══ Extrait cité ══

Dans ce contexte morose, une récente étude commandée par la DREAL Grand-Est (12) a été publiée en 2023 par un consortium regroupant le Centre d’Ecologie Fonctionnelle et Evolutive (CEFE) de Montpellier, l’Office Français de la Biodiversité (OFB) et la Ligue de Protection des Oiseaux (LPO) Alsace - à laquelle ont activement participé une demi-douzaine d’associations naturalistes partenaires dont LOANA - s’ajoute aux précédentes, enfonçant encore un peu plus le clou sur l’importance fondamentale des haies en termes d’accueil pour la biodiversité en milieu agricole.

Cette étude concerne cette fois le lien statistique entre la présence de haies bocagères et la présence d’espèces d’oiseaux protégées, en région Grand-Est. Le résultat est simple, concis, précis : l’analyse statistique des données récoltées sur le terrain au cours des années 2021 et 2022 suggère que quasiment toutes les haies (95 à 99%) à partir de 50m de longueur hébergent au moins une espèce protégée d’oiseau dans la région.

En gros, la formule mathématique est simple 1 haie de 50 m détruite ou altérée = au moins 1 habitat d'espèce de piaf protégée détruit ou altéré.


Voilà, c’est enfin quantifié, c’est clair... et c’est à partager sans modération !

═══
══ Lignes ══

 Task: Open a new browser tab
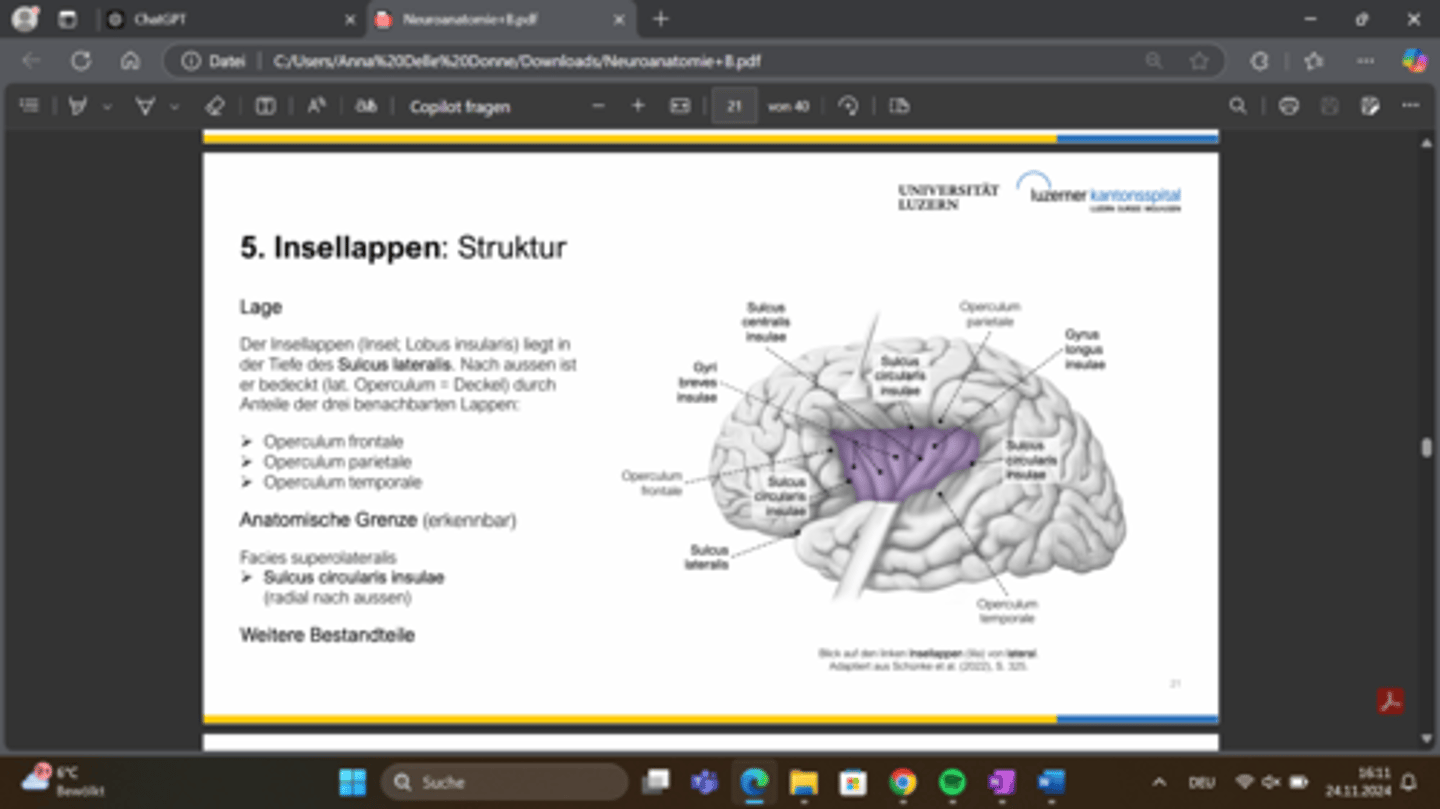[x=660, y=19]
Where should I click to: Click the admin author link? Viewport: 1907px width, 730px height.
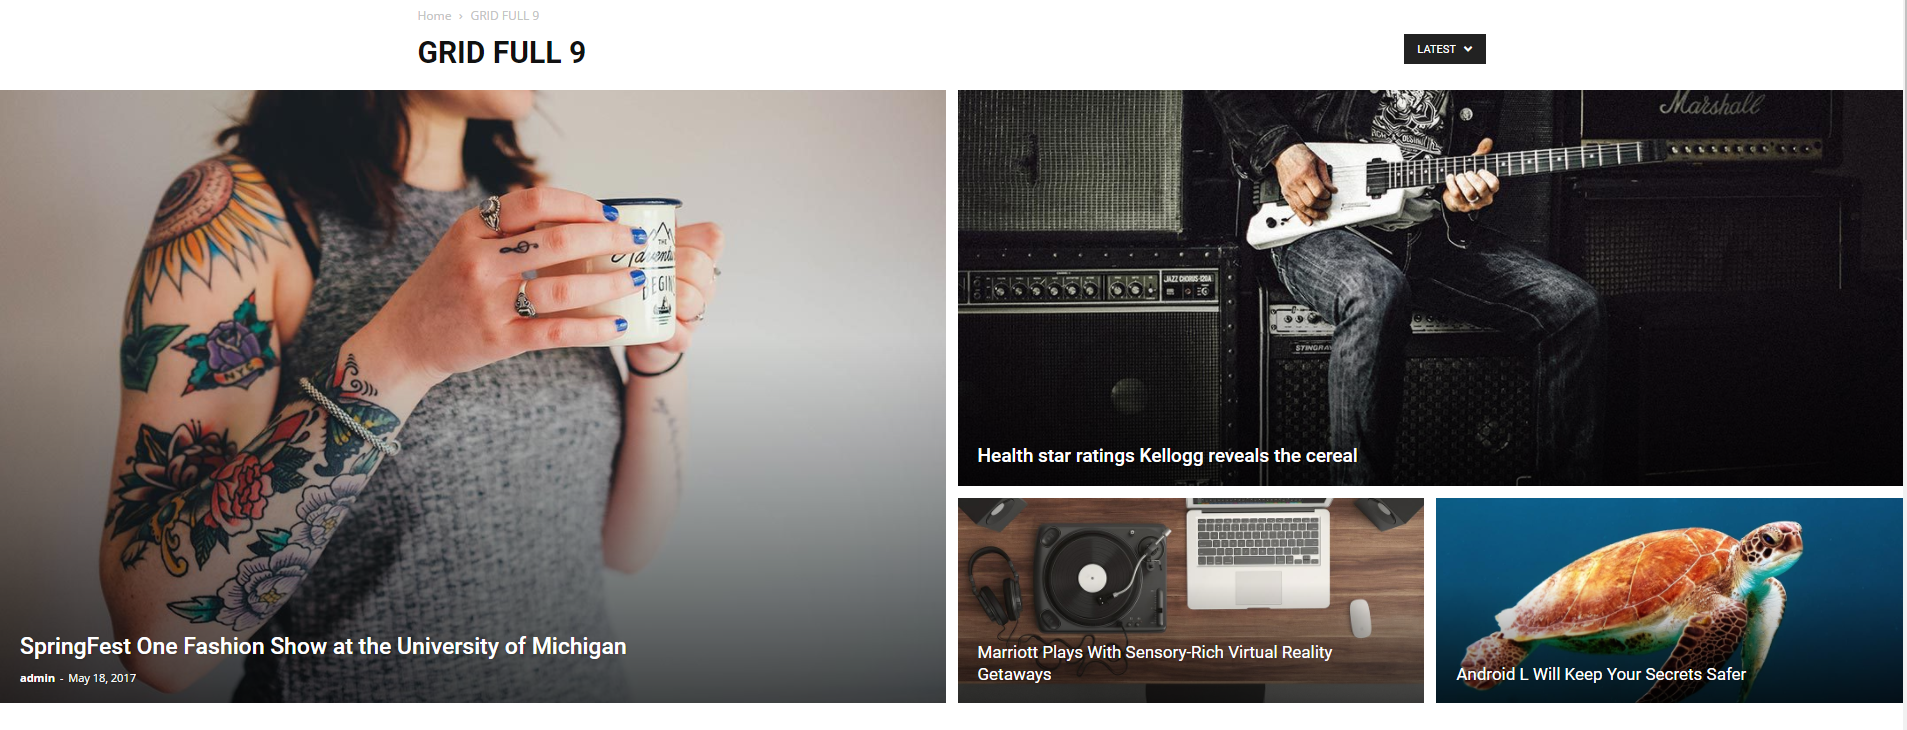pyautogui.click(x=37, y=678)
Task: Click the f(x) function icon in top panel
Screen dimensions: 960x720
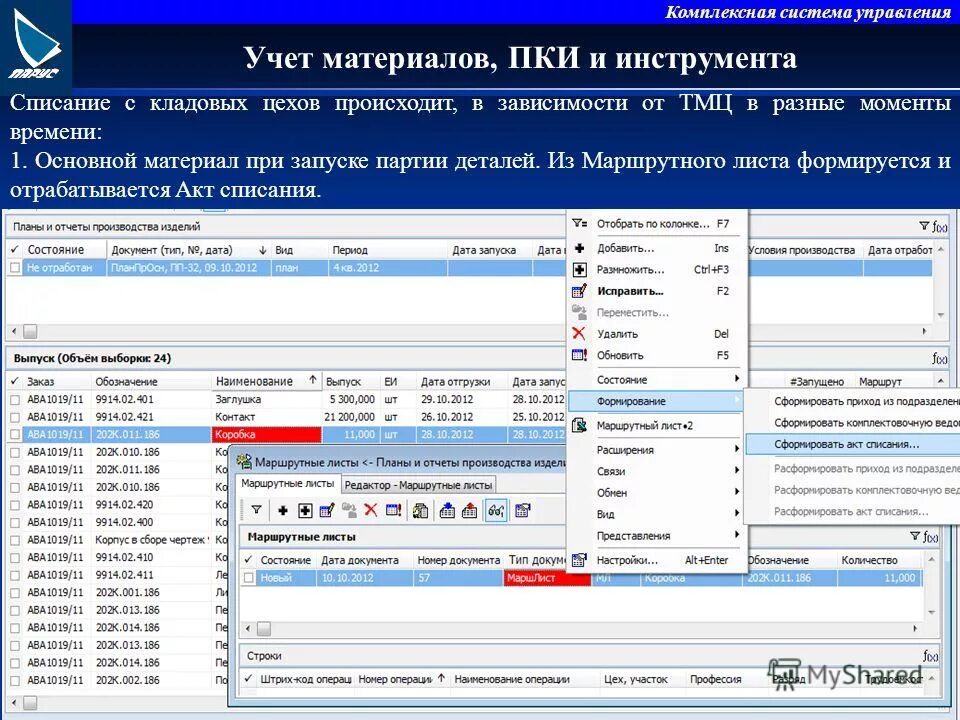Action: pos(938,226)
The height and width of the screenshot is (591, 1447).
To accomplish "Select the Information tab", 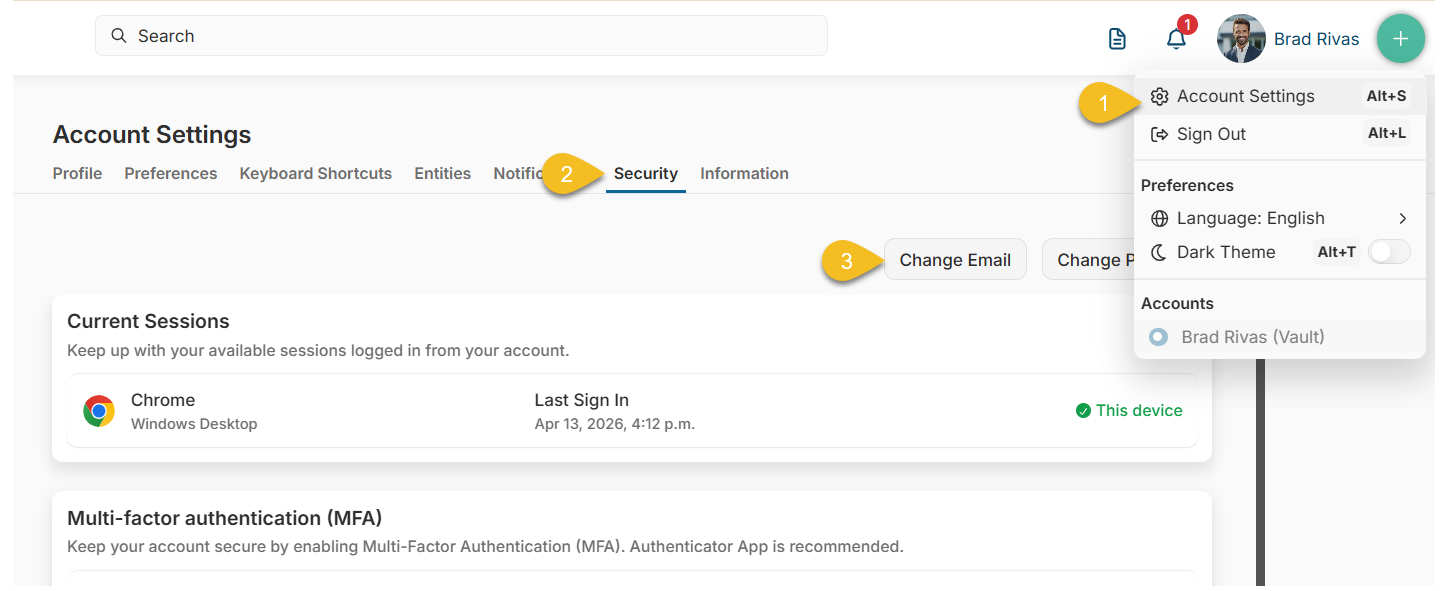I will [744, 173].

═══

Extrayez mot pour mot, dans le texte sur les haies et les oiseaux protégés, le passage commençant par « Cette étude concerne » et se poursuivant jusqu'à « détruit ou altéré. ».

Cette étude concerne cette fois le lien statistique entre la présence de haies bocagères et la présence d’espèces d’oiseaux protégées, en région Grand-Est. Le résultat est simple, concis, précis : l’analyse statistique des données récoltées sur le terrain au cours des années 2021 et 2022 suggère que quasiment toutes les haies (95 à 99%) à partir de 50m de longueur hébergent au moins une espèce protégée d’oiseau dans la région.

En gros, la formule mathématique est simple 1 haie de 50 m détruite ou altérée = au moins 1 habitat d'espèce de piaf protégée détruit ou altéré.